Charles -- My husband feels much the same. I told him about this experience afterwards and he got weak in the knees just thinking about it. He hates receptions where he doesn't know anyone. Good for you for going with Lana to her art thing; it would be an uphill struggle getting my good man to do the same.

Kim -- I've just embarked upon another adventure: photographing and posting the self-same cake, which DID eventually make its way back to us, thanks to my colleague who found it in the back of her car. Not a patch on Rogan's, though, and you can tell him so.

Barbara -- You are sweet to say that about my posts, and I appreciate it. I also relish your mention of ice; it is STILL fiendishly hot here, and just holding my lap-top on my legs is enough to make me overheat.

AnneB -- From your mouth to God's ears! My colleague did exactly this, and on Monday morning I got a call from the receptionist at our guest house announcing her visit. The cake wilted a little in the back of her car, but it was still tasty and we all had a piece. I even managed to get a photo of it first!

Riley -- I would love to talk to you about this; you're a former Sunday school teacher (so am I, believe it or not) and I'm betting we could share some stories.

Kappa -- You know what this feels like, don't you? Life away from your own country is a curious mixture of adventures and the completely mundane; what seems exotic soon becomes the norm, but there are generally always new things to discover even after years abroad. Sometimes I could do with fewer adventures, but I always tell myself they'll be fun to write about later.

Anne S -- Gold-rimmed plates and tables full of food? All we had was biscuits and snacks on paper napkins -- obviously you got the real deal!

I am teaching EFL to university age students, some of whom have absolutely no English whatsoever. I think I'll get a beginning writing class, but I'm not sure. I've taught writing before and found it a huge challenge.

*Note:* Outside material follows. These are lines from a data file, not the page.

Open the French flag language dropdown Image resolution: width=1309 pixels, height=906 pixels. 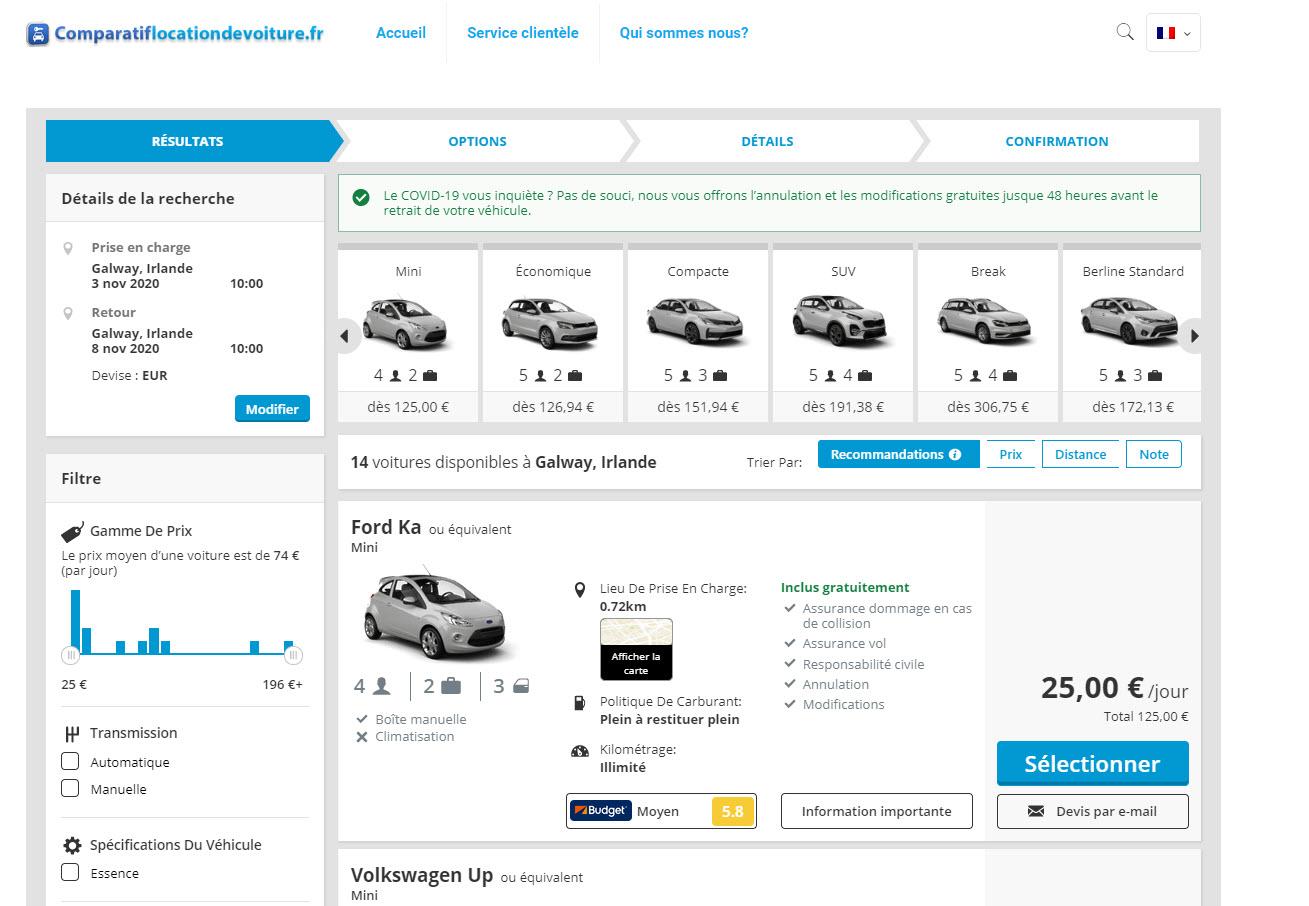[1173, 33]
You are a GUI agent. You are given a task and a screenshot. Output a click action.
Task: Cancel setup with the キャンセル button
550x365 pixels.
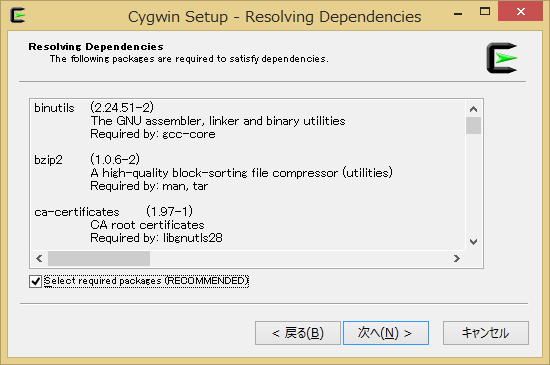(486, 333)
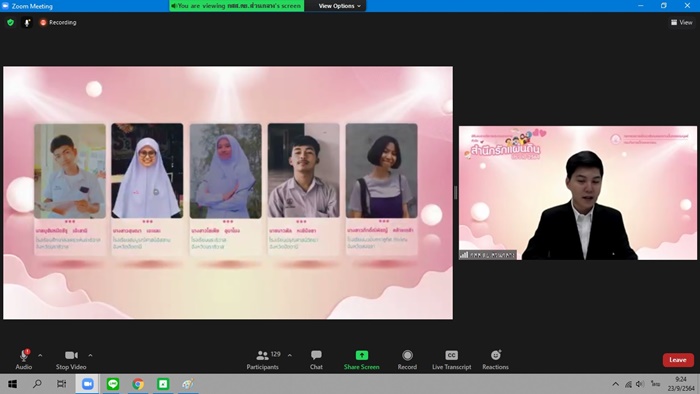Open the LINE app from the taskbar

112,384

Dina -- Yay, you commented! I've sent you a postcard with our new e-mail address; we lost your e-mail address and cannot find it anywhere! I'm still telling people about our move and how I couldn't have done it without Dina Denman. You are my hero. I'll try writing again if I don't hear from you soon, or I'll bite the bullet and call again! How is the cat? Hope she's not brought you too many presents. I'm the one who really owes you.

Anne -- No way am I deleting your comment. I can use all the publicity I can get. I can't blog about this myself, but if anyone reads this, they may get the idea. And thank you for actually checking it out -- I'd given up looking!

Wendy -- Yay, you commented too! I've got a postcard addressed to you and Manabu; it has sadly gotten stained with spilled water, but expect to find it in your mailbox sometime the next month!

Marshymallow -- I feel a bit like this in church too and imagine quite a few people do. I believe so much I hear even in church, but lack much of the faith I feel I should have. Still, church is easier; at least you know what to do and how to do it! And knowing the same language is a huge plus.

Eryl -- The older I get, the easier I find things like this. One thing that helped me was telling myself that whatever happened, it could not be any worse than high school. And it wasn't!

ChrisEldin said...

Sounds like you are starting to make friends already!!!
:-)

When we were in Dubai during Ramadan, it was a lot of fun. I looked forward to the evening parties. People who think Arabs are conservative haven't been to one of the fast-breaking parties...
:-)


Your writing is so good. I have to say that also. The way you capture setting detail and emotion is masterful.